Hace tiempo, mucho tiempo, leí a Michael Ende una de las obras más geniales que haya escrito. Esta obra, “Momo”, iba dirigida a niños mayores y jóvenes adolescentes con una clara intencionalidad: además de solaz, de esparcimiento, lograr que la gente menuda comenzara a interrogarse de una forma divertida, sobre una serie de cuestiones como el valor del tiempo, el desarrollo de la personalidad, el fortalecimiento de la voluntad y el ejercicio de la solidaridad, como elementos indispensables en la vida de una persona, sobre todo de quienes aún están en la línea de salida de su formación humana. No se si Ende, en los años siguientes a la publicación de esta obra, fue consciente de que también esta obra, habrá servido a muchos adultos, como a mí me sirvió en aquel momento.
Este libro produjo en mí algunos “parones” en mi caminar por la vida, y muchos de mis planteamientos y actitudes que como adulto ya tenía, salieron enormemente enriquecidos y otros modificados tras profundas reflexiones.
Momo era una niña, que como cualquier otra, había establecido una relación de amistad con gente de su edad y algunos algo más mayores. En el devenir de sus peripecias con sus amigos, tuvo lo que en un principio fue todo un mal encuentro: “los hombres grises”.
Estos hombres, vestidos todo de gris, con cara gris, ojos grises y sombrero gris, fumaban puros grises con auténtica fruición, con auténtico desespero.
Pero nadie sabía que los puros estaban hechos del tiempo y la voluntad robados a los humanos, que eran engañados con falsos ofrecimientos de felicidad. Momo y sus amigos, Gigi y Beppo, eran los siguientes elegidos para el engaño.
Estos hombres, tenían que estar fumando constantemente, pues el humo gris era a ellos, lo que el oxígeno del aire es a un ser vivo, de manera que cuando no tenían puros que fumar, morían irremediablemente.
Todo ello, puesto en clave de actualidad, en nuestro mundo real de hoy, no es más que una copia literal de una manera de ser, de estar, que muchas personas viven y sin saberlo, sufren.
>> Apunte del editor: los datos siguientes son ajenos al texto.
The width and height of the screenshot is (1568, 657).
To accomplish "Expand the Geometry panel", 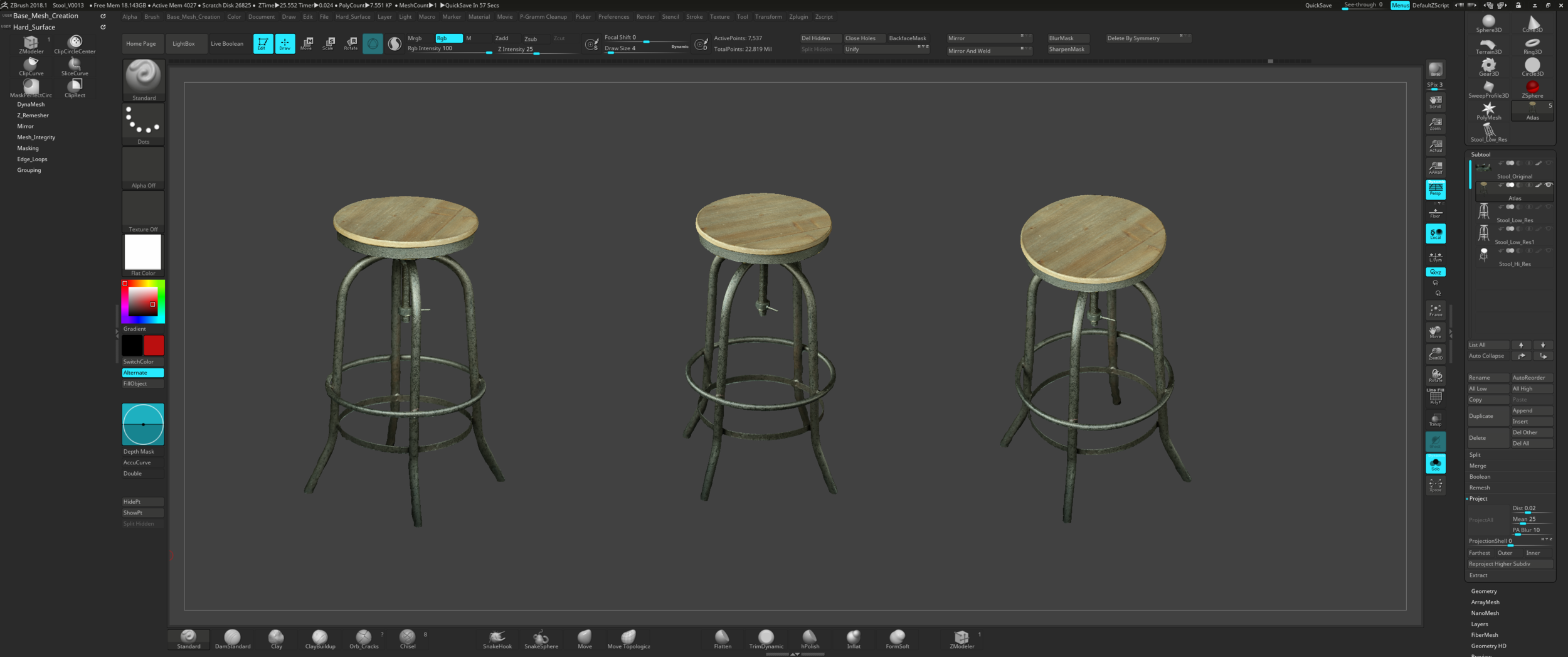I will click(1485, 590).
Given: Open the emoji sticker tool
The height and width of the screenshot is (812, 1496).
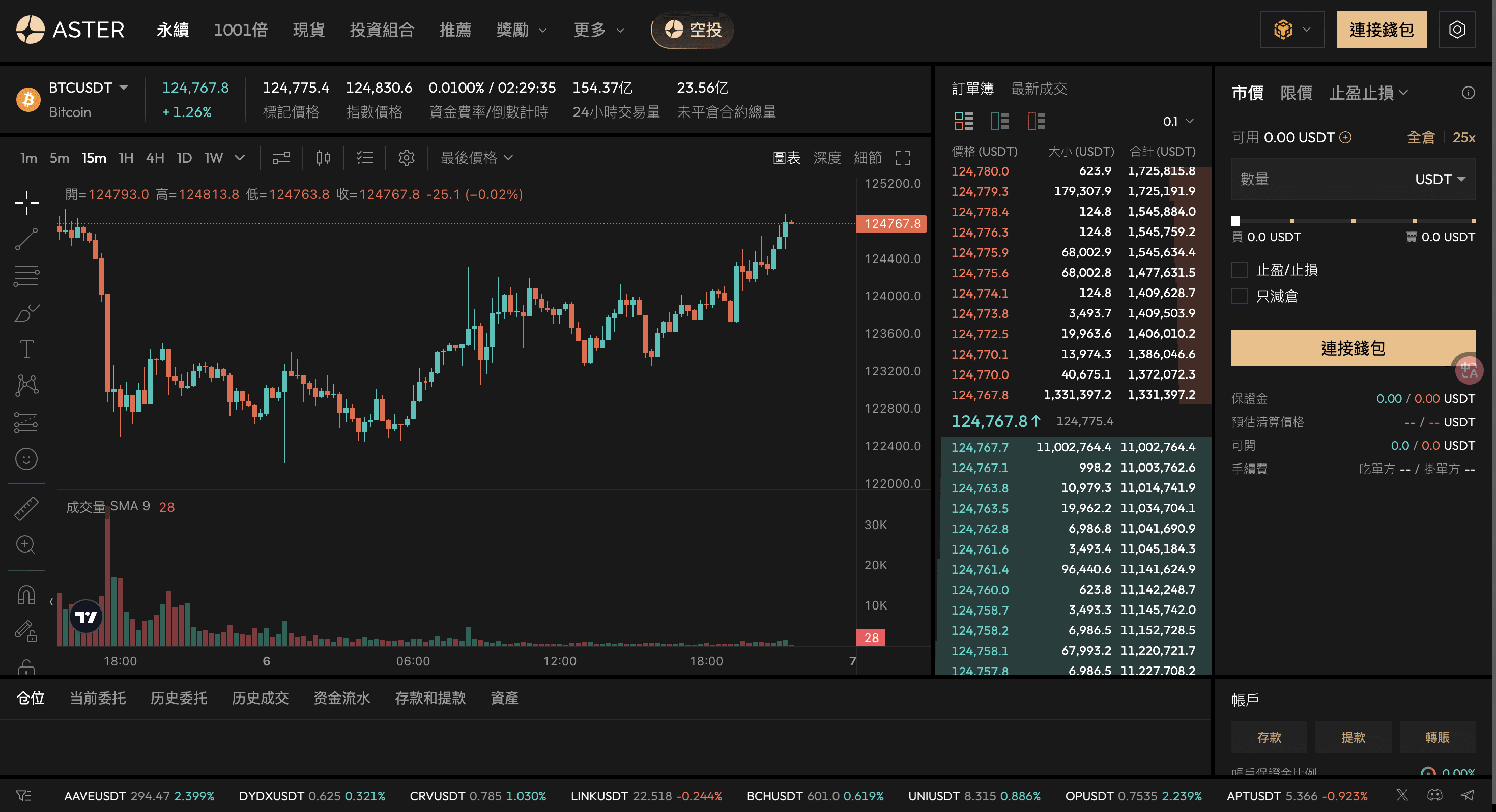Looking at the screenshot, I should click(x=26, y=459).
Andamos todo el día estresados con las múltiples actividades que desarrollamos. Se nos va el tiempo y no sabemos cómo. Planeamos proyectos para nuestras vacaciones que luego no realizamos. Cuando nos paramos con alguien conocido en la calle, el inicio de la rápida conversación es: “estoy muy liado, esto no es forma de vivir, tengo que ir dejando cosas”.
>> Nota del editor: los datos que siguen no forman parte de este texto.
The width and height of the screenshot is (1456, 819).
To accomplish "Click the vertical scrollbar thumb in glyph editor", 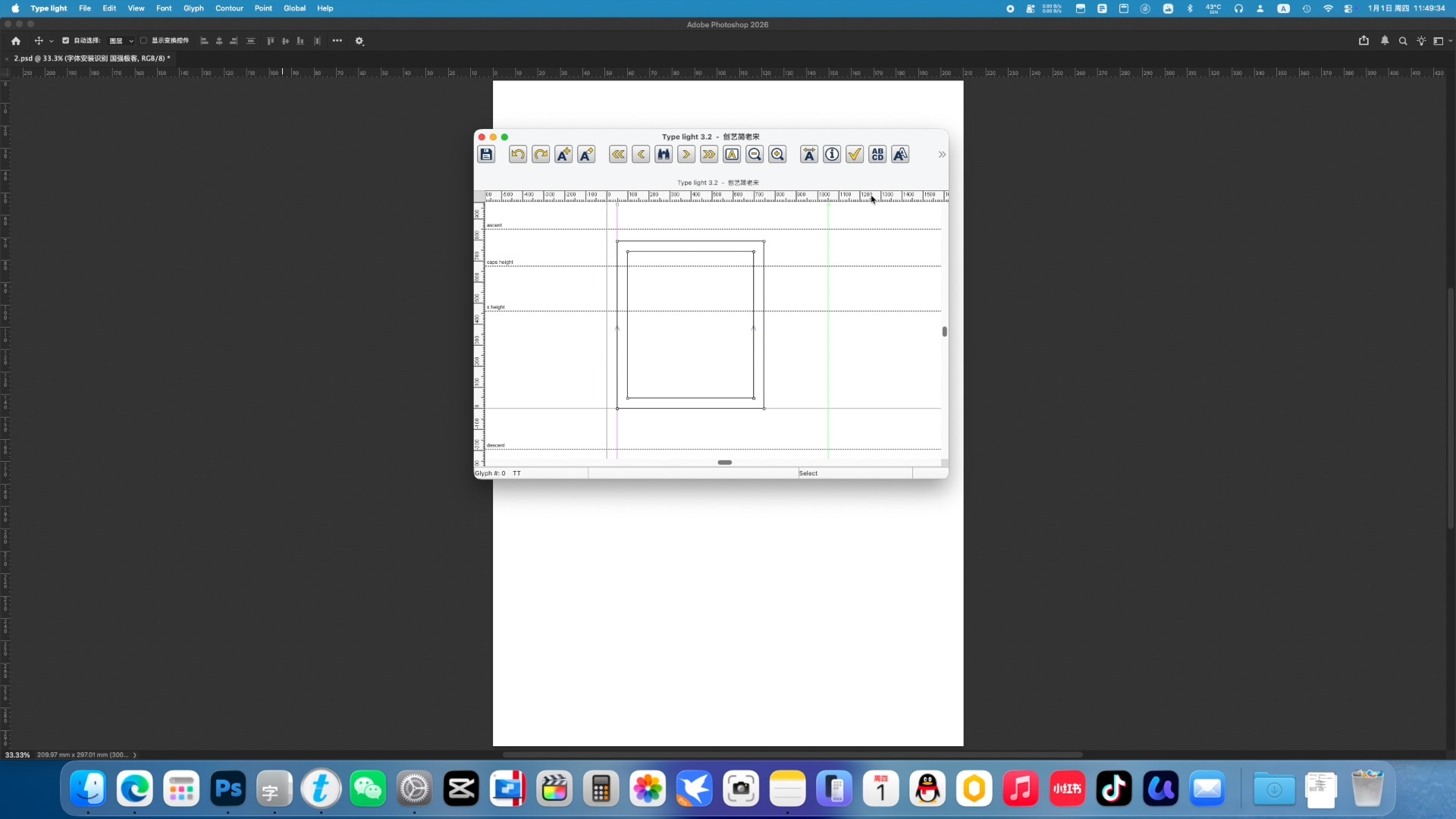I will pyautogui.click(x=944, y=331).
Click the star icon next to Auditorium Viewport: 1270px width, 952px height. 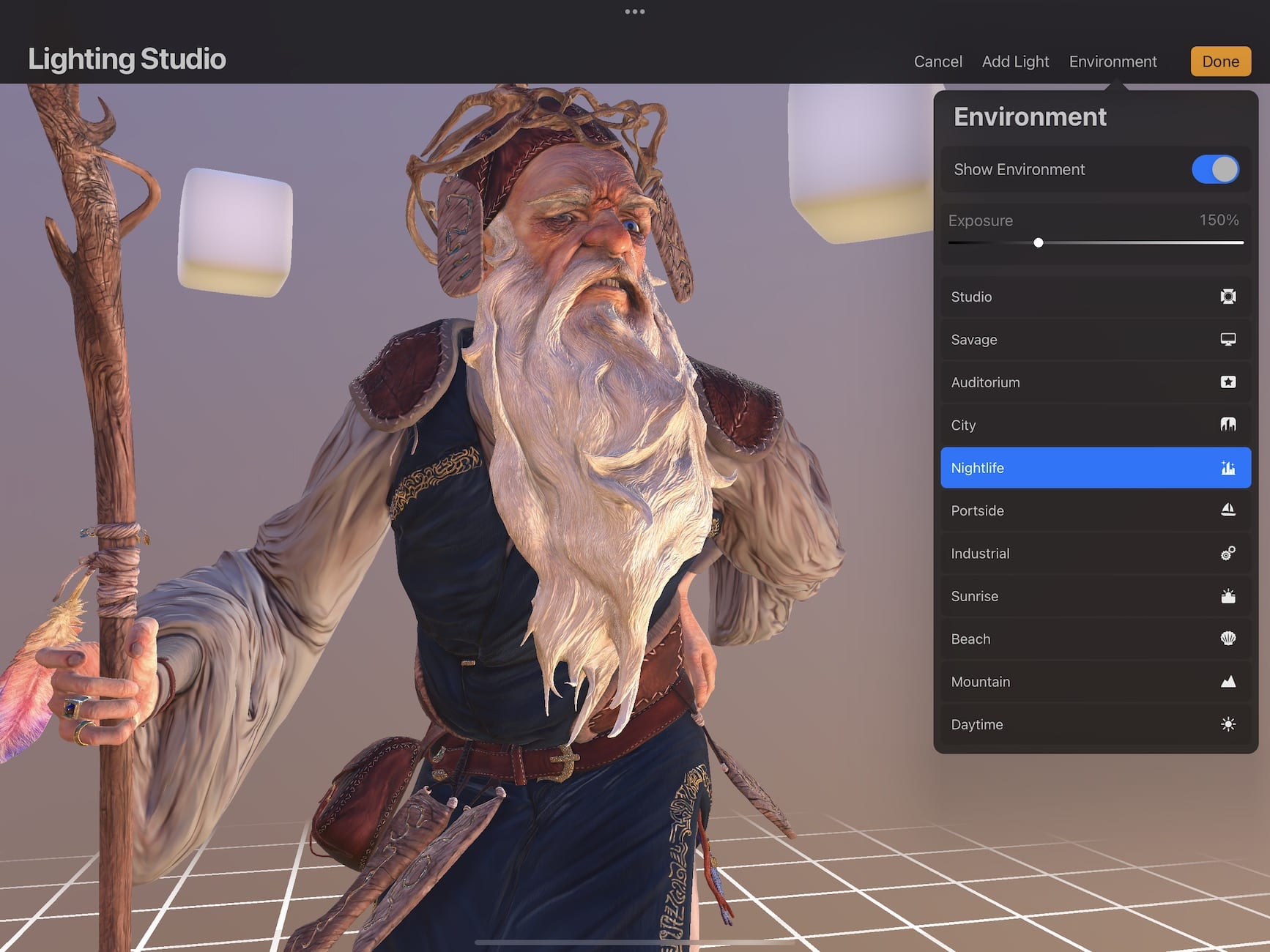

Luego algo intranscendente, dicho rápidamente porque tenemos prisa, para concluir con la despedida que es siempre la misma: “a ver si nos vemos”.
Conscientes que lo decimos por decir, porque no hay intención, o no es posible buscar un hueco y compartir un agradable rato con quien hemos visto, aunque en el fondo nos gustaría.
Pero lo grave de todo esto, es que ese exceso de actividad, en muchas ocasiones nos vuelve asociales y además con una extraña y añadida paradoja: vivimos al mismo tiempo, el efecto pendular del agobio por todo lo que nos falta por hacer y el ocio más absurdo, desembocando en una “caída” en el sofá, perdiendo toda la tarde sin hacer nada.
No tenemos tiempo para los demás y lo que es peor, tampoco lo tenemos para nosotros y lo triste es que no somos conscientes de que si no nos enriquecemos personalmente, poco o quizá nada podamos ofrecer al otro, a los otros, cayendo de esta manera en una soledad absoluta, llegando en muchos momentos a estar tan solos, que habremos conseguido ser unos auténticos desconocidos hasta con quien más creemos conocer: nuestro propio yo.
Corremos el peligro de no poder cuantificar y distribuir nuestro tiempo, por falta de pararlo y realizar un análisis de nuestro existir, jerarquizando ideas, valores; recreándonos en nuestros sentimientos, en nuestros afectos, analizando aquello que en lo material y lo espiritual nos define.
Vamos perdiendo gradual y peligrosamente la capacidad de contemplar. La sensación ante una flor, un paisaje, una puesta de sol, la ternura de un bebé, la belleza interior y exterior de otro ser humano y sobre todo lo que engloba a lo anterior, esto es, la propia vida.
Nuestra voluntad, en la mayoría de las veces queda anulada, por la dificultad de ir saltando las barreras que la vida pone ante nosotros y que sólo en el ejercicio de ese salto contínuo y constante se van superando. Y si hemos abandonado el reto, si nos hemos abandonado a nosotros mismos, difícilmente podremos ser útiles a los demás, difícilmente podremos ser solidarios.
No seamos “hombres grises”, no fumemos nuestro tiempo ni quememos nuestra voluntad. Comencemos a vivir. Merece la pena.